Sound the Trumpet Ministries International

When the Narcissist Blames You for Reacting to their Toxic Behavior.

I was chatting with my friend as we stood in his kitchen when his wife suddenly walked in and unleashed her frustration on him right in front of me. His hands trembled as he tried to explain why he flinched when she raised her voice. I was taken aback by the way she treated him, especially since all we were planning to do was watch the Springbok rugby game against the All Blacks. She stared at me, clearly expecting me to say something on his behalf, but I knew better than to risk escalating the situation and possibly provoking her to retaliate once I left their home. Instead, I decided to write this as a response to his dilemma, using the Six-Step Recalibration Method.

But instead of acknowledgment, she would tell him these familiar words that cut deeper than any scream:
You're too sensitive.
You're the problem here.
Look at how you're acting, you're the crazy one.

If this scene feels like reflecting your own life, you're not alone.
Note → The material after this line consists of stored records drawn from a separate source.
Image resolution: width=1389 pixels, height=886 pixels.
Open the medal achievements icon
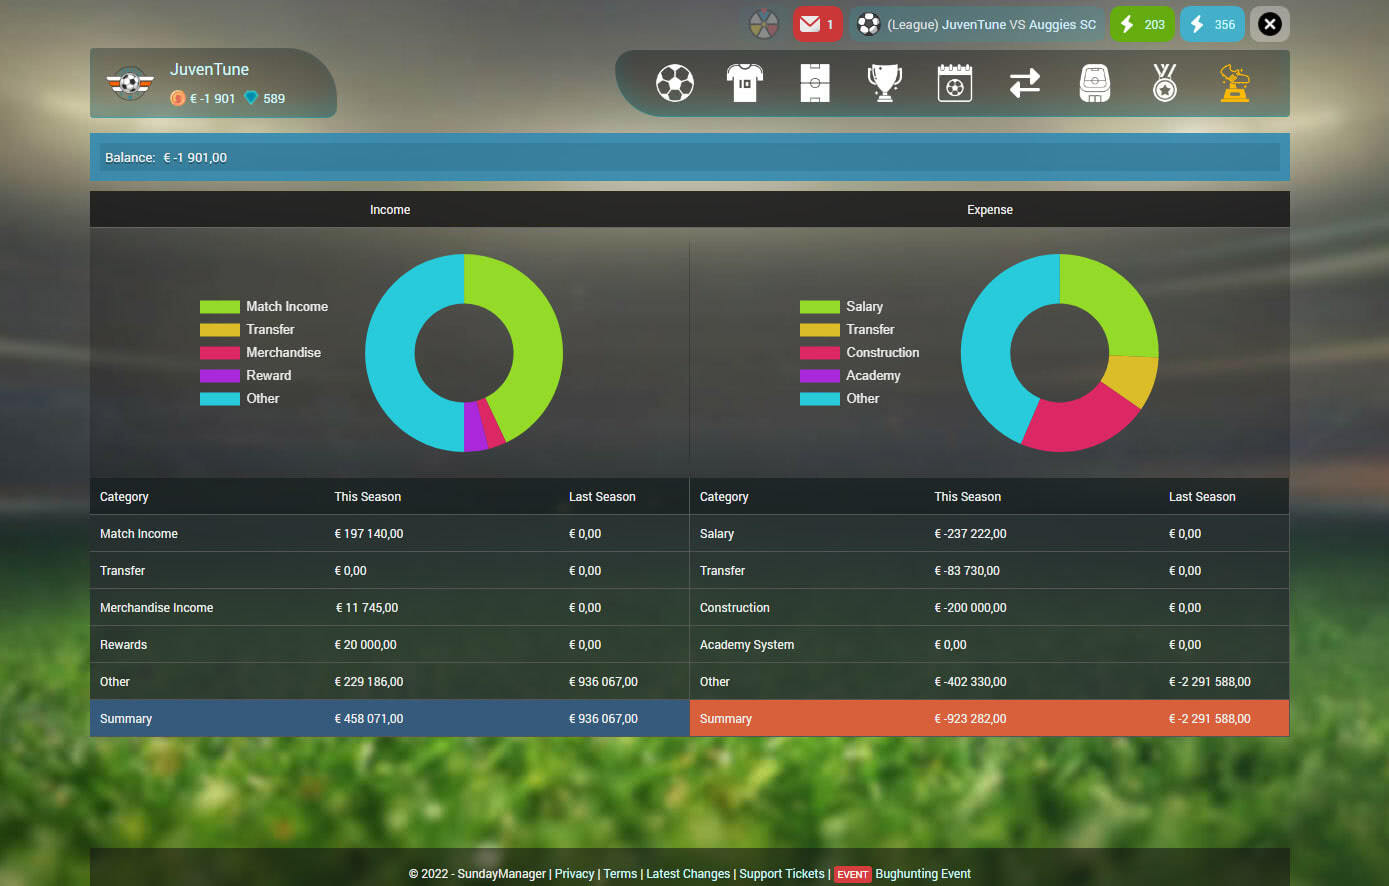[x=1164, y=84]
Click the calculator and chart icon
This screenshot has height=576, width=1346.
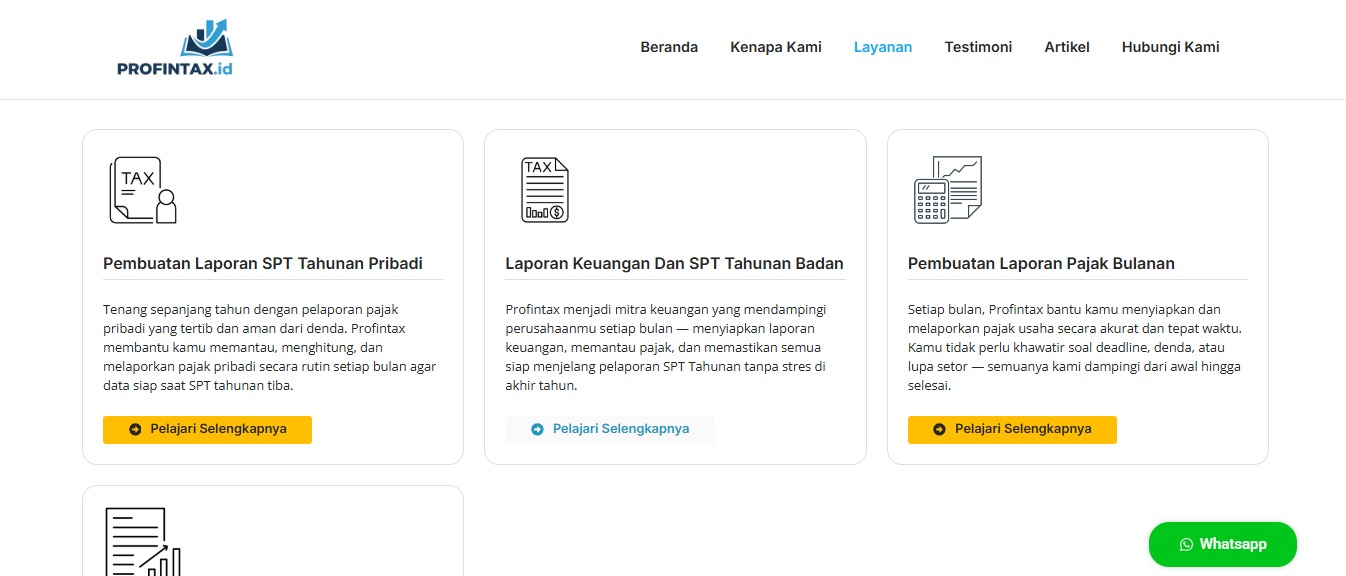pos(948,189)
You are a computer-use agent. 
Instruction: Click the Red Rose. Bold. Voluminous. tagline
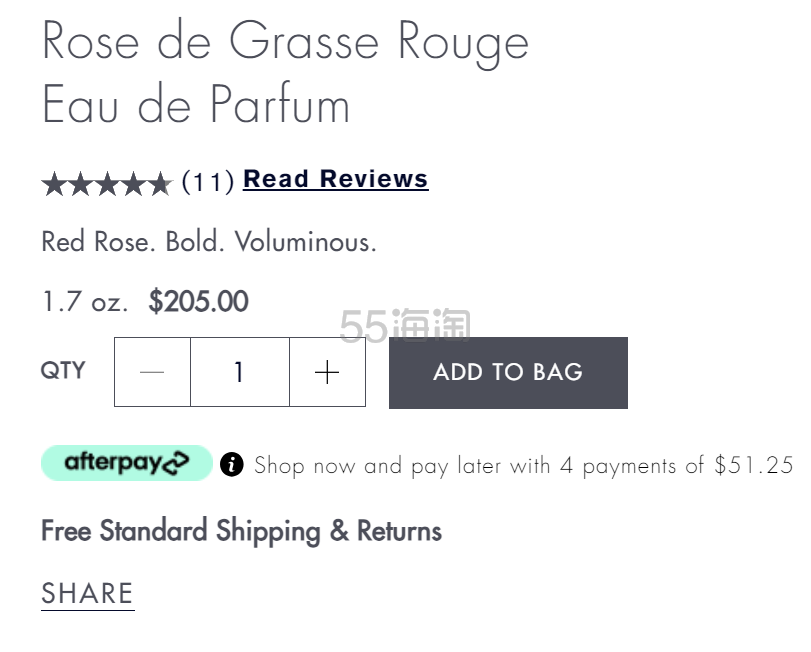tap(209, 242)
And more importantly, you're not crazy.

The Invisible Wound

When we think of trauma, we often picture dramatic, single events. But there's another kind of trauma that sneaks in through countless tiny cuts, the kind that comes from living with someone who systematically dismantles your reality, then blames you for bleeding.

Your nervous system doesn't distinguish between a car accident and months of being told your emotions are "wrong." Both can leave your amygdala, our brain's alarm system, stuck in a state of constant hypervigilance. That's why you might find yourself scanning every facial expression, analyzing every tone of voice, or feeling your heart race when someone raises their voice in excitement.

The Deadly Dance of Deflection

Narcissists are experts at psychological sleight of hand that would make magicians envious. They create chaos, then point to your natural response to that chaos as proof of your instability. It's like setting a house on fire and then calling the fire department hysterical for rushing to put it out.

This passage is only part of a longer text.